Selain model penyebaran melalui media sosial, hoaks terkait Covid-19 di Indonesia juga menyebar dari mulut ke mulut. Di daerah yang belum terpapar akses internet misalnya, masyarakat pun tak luput dari sasaran penyebar hoaks yang dibawa oleh pihak di luar komunitas.

“Hoaks itu hanya butuh waktu 24 jam untuk menyebar, tetapi memerlukan klarifikasi selama 20 hari. Untuk daerah yang belum terpapar akses internet, kita membuat klarifikasi on site,” ujar Donny.

Edukasi, pendampingan komunitas, dan penegakkan hukum menjadi strategi dari untuk menangkal penyebaran hoaks terkait Covid-19. Harry Sufehmi dari MAFINDO menyampaikan bahwa media juga seringkali terjebak dalam pembentukan hoaks di masyarakat terkait vaksinasi karena menggunakan testimonial based untuk menggeneralisasi sebuah kejadian pasca vaksin.
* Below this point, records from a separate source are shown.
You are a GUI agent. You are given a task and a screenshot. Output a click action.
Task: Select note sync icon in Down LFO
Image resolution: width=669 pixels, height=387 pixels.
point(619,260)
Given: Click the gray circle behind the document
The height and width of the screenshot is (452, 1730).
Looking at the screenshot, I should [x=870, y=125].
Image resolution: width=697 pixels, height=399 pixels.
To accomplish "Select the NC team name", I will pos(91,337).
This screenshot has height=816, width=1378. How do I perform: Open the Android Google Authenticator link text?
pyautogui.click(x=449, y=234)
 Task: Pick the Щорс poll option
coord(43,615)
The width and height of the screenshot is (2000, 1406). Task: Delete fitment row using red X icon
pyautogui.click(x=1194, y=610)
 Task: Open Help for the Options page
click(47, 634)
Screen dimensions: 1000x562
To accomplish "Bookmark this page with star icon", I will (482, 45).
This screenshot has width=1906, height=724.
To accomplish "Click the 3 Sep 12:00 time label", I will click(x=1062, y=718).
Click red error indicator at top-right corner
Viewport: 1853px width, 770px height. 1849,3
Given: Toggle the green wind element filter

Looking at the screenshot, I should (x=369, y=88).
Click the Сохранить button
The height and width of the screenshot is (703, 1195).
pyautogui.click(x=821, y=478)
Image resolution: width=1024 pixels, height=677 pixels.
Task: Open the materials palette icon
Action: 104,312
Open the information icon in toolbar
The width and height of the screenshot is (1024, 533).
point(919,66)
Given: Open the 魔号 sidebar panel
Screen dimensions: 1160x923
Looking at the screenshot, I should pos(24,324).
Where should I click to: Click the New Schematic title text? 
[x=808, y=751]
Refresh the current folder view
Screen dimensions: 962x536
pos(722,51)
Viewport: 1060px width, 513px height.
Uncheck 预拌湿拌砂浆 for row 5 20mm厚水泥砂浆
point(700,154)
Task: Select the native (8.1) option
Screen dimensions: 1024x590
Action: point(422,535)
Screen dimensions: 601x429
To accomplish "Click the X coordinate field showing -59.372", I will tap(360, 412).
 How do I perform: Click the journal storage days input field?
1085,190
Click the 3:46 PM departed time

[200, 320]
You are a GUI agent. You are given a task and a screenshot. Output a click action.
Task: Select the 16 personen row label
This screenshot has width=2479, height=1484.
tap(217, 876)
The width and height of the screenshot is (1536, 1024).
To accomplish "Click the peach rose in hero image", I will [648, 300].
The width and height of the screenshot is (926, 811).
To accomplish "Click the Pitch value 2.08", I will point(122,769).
Padahal berdasarkan survei UNICEF, 67 persen responden mengatakan bahwa mereka masih membutuhkan informasi terkait vaksinasi.

Para editor media mengatakan bahwa mereka pun memiliki kendala atas akses informasi terkait vaksinasi. Bagi media daring misalnya, mereka seringkali dikejar dengan kecepatan, hanya saja ketika terjadi sebuah kasus yang diduga akibat vaksinasi, jurnalis kerap kali mengalami kesulitan untuk mengakses narasumber yang kredibel untuk mengklarifikasi KIPI secara komprehensif. Bagi media, kecepatan konfirmasi dari narasumber kredibel diperlukan karena biasanya kasus tersebut akan cepat menyebar di media sosial.

Selain itu, dalam pemberitaan terkait Covid-19, media seringkali mengalami kesulitan dalam menerjemahkan penelitian terbaru menjadi bahasa yang lebih dipahami oleh publik.